Consommation : une différence entre théorie et réalité Mercedes GLC "EQ Technology" (2026)
Notre essai réalisé dans les environs de Faro au Portugal, sur des routes de montagne et de grands axes principalement, s’est soldé par une consommation moyenne de 23,5 kWh/100 km, avec trois adultes à bord et sans toujours lambiner. De quoi envisager un rayon d’action réel de près de 400 km. Avec une conduite plus raisonnable, s’approcher des 20 kWh/100 km ou 470 km d’autonomie ne devrait pas poser de problème.

Mais viser les 715 km WLTP annoncés semble plutôt utopique, même en utilisant judicieusement la possibilité de passer d’une roue libre impressionnante à une conduite « one pedal » très bien calibrée. Surtout si vous optez pour le Pack AMG avec son aéro dégradée, ses jantes majorées et que vous y ajoutez les marchepieds très stylés.
Des tarifs salés Mercedes GLC "EQ Technology" (2026)
Si ces options alourdissent la note à borne, elles feront surtout grimper un tarif de base déjà salé. Comptez un minimum de 72.479 € et les 100.000 € seront vite atteints.
Conclusion Mercedes GLC "EQ Technology" (2026)
Avec le GLC électrique, Mercedes nous propose un SUV familial à la personnalité esthétique et dynamique affirmée. Surtout, ce nouveau GLC transpire l’ADN de la marque avec un confort de très haut niveau en toutes circonstances et une technologie qui se voit autant qu’elle se ressent.

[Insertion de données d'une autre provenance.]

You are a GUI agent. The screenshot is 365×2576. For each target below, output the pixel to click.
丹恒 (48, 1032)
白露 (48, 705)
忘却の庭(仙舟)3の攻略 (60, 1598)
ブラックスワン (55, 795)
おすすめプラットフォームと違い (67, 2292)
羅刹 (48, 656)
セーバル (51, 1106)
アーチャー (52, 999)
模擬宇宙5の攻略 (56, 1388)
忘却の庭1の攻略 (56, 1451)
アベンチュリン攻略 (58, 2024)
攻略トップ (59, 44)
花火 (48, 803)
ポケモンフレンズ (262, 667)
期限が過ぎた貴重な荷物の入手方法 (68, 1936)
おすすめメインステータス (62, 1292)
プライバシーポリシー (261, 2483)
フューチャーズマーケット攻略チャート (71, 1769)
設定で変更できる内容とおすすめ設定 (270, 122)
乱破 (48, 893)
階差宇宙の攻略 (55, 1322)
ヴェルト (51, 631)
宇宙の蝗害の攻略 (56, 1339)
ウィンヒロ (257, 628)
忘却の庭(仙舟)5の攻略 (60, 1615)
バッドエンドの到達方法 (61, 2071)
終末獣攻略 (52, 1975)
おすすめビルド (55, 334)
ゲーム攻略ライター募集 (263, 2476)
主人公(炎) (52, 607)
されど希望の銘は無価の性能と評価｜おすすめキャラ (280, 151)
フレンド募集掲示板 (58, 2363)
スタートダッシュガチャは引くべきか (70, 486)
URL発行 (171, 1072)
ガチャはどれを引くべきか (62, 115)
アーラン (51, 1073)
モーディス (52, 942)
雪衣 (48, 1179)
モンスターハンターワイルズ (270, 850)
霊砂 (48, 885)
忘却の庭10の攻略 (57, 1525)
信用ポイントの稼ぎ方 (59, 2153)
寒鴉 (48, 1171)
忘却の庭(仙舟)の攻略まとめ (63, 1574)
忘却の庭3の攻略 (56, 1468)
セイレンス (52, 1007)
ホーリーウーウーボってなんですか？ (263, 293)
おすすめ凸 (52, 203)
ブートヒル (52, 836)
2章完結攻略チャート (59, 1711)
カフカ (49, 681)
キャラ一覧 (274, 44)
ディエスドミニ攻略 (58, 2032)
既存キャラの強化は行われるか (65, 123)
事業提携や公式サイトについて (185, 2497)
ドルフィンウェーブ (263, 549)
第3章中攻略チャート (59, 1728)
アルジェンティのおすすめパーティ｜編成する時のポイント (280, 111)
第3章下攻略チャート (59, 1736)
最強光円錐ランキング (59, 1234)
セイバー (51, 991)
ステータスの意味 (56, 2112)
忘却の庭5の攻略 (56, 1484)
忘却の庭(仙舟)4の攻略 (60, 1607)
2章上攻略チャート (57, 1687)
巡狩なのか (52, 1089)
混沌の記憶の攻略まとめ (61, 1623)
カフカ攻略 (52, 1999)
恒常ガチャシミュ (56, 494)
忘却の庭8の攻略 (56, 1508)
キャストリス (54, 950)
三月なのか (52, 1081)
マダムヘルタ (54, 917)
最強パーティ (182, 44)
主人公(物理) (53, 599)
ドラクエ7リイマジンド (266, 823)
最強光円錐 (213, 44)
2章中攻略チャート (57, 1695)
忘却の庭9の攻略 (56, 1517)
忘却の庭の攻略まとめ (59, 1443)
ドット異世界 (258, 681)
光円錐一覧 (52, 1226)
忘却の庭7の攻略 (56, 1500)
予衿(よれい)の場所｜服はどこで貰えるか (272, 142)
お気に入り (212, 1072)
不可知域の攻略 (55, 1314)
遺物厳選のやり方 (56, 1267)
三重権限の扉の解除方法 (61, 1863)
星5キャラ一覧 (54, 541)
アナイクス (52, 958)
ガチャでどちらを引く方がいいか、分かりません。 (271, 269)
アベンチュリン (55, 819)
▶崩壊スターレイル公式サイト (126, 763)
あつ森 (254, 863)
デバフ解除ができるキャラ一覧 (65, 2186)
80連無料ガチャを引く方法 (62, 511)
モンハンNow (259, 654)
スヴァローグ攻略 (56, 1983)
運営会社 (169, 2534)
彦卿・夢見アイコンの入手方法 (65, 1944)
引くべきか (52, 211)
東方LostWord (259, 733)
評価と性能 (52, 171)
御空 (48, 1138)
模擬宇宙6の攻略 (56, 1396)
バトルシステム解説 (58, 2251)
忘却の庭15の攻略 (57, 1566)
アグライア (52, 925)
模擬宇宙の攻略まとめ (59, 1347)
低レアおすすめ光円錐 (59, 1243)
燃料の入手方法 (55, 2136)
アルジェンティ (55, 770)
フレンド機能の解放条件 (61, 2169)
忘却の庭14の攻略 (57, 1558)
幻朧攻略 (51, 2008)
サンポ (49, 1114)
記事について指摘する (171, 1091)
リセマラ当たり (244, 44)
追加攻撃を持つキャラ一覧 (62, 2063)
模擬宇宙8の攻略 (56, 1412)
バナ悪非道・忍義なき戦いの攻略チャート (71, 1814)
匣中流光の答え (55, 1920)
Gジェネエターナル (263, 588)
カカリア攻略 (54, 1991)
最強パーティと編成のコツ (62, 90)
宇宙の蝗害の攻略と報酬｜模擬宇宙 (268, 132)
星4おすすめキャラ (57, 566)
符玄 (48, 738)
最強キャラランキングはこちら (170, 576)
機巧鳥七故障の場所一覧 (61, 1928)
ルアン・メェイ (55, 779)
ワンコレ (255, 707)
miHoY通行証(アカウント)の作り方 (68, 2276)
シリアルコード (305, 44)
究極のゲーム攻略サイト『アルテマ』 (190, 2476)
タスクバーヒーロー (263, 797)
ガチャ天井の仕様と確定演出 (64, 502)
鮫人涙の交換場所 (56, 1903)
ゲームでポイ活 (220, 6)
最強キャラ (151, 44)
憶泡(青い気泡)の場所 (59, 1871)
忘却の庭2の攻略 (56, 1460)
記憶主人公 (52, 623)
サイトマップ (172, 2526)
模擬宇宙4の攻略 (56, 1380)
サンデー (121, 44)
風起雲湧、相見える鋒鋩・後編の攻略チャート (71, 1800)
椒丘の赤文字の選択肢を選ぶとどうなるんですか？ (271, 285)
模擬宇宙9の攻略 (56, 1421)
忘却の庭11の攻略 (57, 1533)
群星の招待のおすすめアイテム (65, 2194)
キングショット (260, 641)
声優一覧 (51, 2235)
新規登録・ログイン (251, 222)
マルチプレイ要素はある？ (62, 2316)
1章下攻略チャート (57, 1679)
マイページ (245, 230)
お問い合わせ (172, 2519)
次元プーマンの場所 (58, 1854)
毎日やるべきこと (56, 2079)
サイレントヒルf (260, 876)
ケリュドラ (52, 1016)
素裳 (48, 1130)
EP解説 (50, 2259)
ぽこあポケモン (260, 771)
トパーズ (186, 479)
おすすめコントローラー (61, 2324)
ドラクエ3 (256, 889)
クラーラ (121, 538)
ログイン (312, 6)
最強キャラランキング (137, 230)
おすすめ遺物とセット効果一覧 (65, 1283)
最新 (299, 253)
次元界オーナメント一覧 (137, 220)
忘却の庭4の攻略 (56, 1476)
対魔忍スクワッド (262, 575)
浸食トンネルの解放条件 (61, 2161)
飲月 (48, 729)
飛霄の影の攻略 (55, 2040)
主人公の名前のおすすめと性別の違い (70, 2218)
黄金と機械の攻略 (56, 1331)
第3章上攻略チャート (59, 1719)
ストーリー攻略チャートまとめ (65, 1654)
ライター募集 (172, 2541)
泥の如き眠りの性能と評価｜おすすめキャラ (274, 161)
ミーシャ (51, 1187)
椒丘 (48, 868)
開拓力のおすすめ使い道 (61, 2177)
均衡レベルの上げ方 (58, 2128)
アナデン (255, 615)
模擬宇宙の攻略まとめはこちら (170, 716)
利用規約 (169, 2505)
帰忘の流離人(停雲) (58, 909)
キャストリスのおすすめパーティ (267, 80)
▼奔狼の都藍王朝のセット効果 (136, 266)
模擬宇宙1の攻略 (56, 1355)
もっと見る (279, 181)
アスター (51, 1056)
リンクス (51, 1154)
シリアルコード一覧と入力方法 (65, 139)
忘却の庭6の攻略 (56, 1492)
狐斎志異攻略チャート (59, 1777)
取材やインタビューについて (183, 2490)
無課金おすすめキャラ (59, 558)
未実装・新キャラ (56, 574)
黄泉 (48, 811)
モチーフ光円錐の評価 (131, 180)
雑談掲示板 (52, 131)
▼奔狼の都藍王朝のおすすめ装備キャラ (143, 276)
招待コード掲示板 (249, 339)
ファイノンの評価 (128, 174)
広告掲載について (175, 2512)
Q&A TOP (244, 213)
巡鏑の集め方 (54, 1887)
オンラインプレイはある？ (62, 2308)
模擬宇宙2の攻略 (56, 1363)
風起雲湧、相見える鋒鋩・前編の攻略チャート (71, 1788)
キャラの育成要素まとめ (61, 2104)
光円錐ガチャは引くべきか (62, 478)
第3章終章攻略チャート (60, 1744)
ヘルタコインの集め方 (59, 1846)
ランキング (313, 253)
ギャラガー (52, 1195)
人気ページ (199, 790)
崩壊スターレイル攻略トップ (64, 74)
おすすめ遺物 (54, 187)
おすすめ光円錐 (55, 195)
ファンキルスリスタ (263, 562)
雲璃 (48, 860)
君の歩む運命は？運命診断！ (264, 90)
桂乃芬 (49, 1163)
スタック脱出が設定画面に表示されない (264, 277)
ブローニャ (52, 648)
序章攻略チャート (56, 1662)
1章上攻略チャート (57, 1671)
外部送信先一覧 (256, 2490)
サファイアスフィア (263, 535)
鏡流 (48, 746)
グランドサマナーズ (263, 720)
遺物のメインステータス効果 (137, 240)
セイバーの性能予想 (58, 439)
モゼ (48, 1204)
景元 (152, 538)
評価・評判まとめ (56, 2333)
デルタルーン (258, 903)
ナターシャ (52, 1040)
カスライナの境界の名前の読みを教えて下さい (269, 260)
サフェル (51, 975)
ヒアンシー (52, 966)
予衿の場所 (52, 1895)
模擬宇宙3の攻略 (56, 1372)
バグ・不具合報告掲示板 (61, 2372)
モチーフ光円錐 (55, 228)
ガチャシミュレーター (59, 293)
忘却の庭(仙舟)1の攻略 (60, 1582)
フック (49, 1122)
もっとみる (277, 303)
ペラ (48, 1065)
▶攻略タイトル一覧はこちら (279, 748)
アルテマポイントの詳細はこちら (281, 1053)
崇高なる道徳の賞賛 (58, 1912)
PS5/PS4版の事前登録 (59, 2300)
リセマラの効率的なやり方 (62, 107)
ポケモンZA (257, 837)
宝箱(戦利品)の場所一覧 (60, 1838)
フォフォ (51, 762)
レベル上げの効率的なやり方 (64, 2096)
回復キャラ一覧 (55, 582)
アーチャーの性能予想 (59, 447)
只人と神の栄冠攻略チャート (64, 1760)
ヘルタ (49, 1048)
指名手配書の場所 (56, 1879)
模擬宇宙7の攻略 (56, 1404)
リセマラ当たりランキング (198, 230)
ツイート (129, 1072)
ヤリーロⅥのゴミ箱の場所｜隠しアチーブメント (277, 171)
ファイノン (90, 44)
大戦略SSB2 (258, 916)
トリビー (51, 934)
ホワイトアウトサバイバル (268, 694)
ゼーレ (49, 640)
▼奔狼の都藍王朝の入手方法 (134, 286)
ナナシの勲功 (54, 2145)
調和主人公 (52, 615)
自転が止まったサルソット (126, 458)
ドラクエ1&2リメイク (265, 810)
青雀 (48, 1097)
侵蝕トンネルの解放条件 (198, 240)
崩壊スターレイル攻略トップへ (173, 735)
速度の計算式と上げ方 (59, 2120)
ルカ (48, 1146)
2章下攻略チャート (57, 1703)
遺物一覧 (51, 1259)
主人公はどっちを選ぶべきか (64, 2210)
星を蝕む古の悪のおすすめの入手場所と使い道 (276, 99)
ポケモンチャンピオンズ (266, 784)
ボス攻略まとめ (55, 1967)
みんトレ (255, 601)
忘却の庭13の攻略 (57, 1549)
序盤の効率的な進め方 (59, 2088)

Mais cette prise en main ne nous a pas convaincu sur tous les plans. Consommation et dynamisme nécessiteront un essai plus approfondi pour établir un juste jugement.
La concurrence Mercedes GLC "EQ Technology" (2026)
Conformément à la tradition, le Mercedes GLC électrique trouvera ses principaux concurrents chez Audi (avec le Q6 e-Tron) et BMW (avec la Neue Klasse iX3), bien que le nouveau Volvo EX60 promette également d'être un client difficile.